## ACTION ITEM
Return nothing but the lines from the one containing "This screenshot has height=870, width=1259." through the end of the records below, exactly as they stand and without pictures.

## DATASET EXTRACT

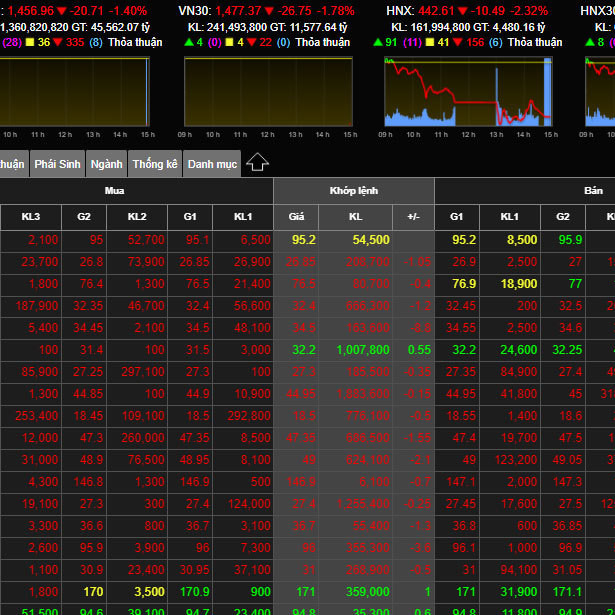Open the Phái Sinh tab
This screenshot has width=615, height=615.
tap(57, 164)
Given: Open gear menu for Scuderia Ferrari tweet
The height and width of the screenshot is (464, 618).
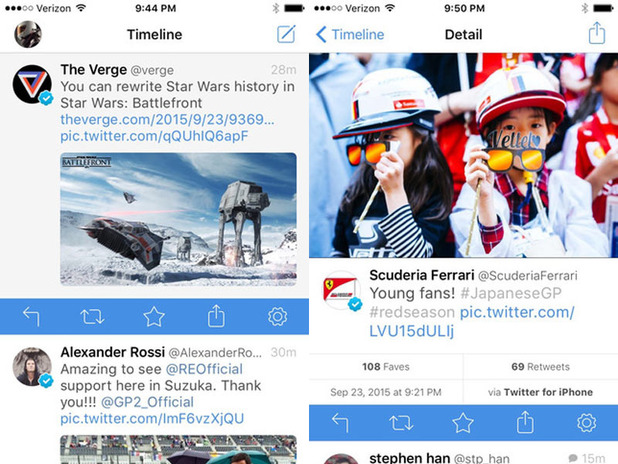Looking at the screenshot, I should click(586, 423).
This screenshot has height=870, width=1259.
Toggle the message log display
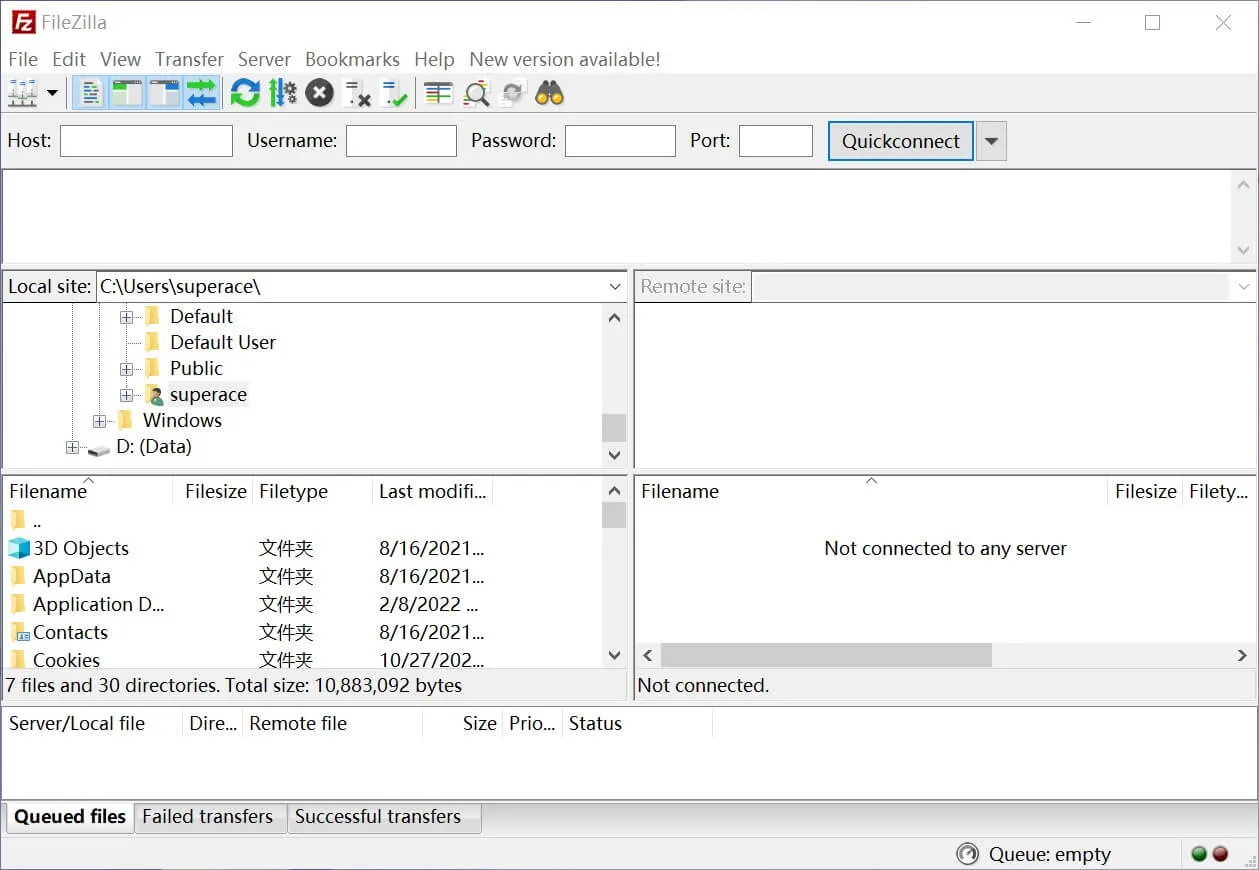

## SOLVED EXERCISE
This screenshot has height=870, width=1259.
Toggle the message log display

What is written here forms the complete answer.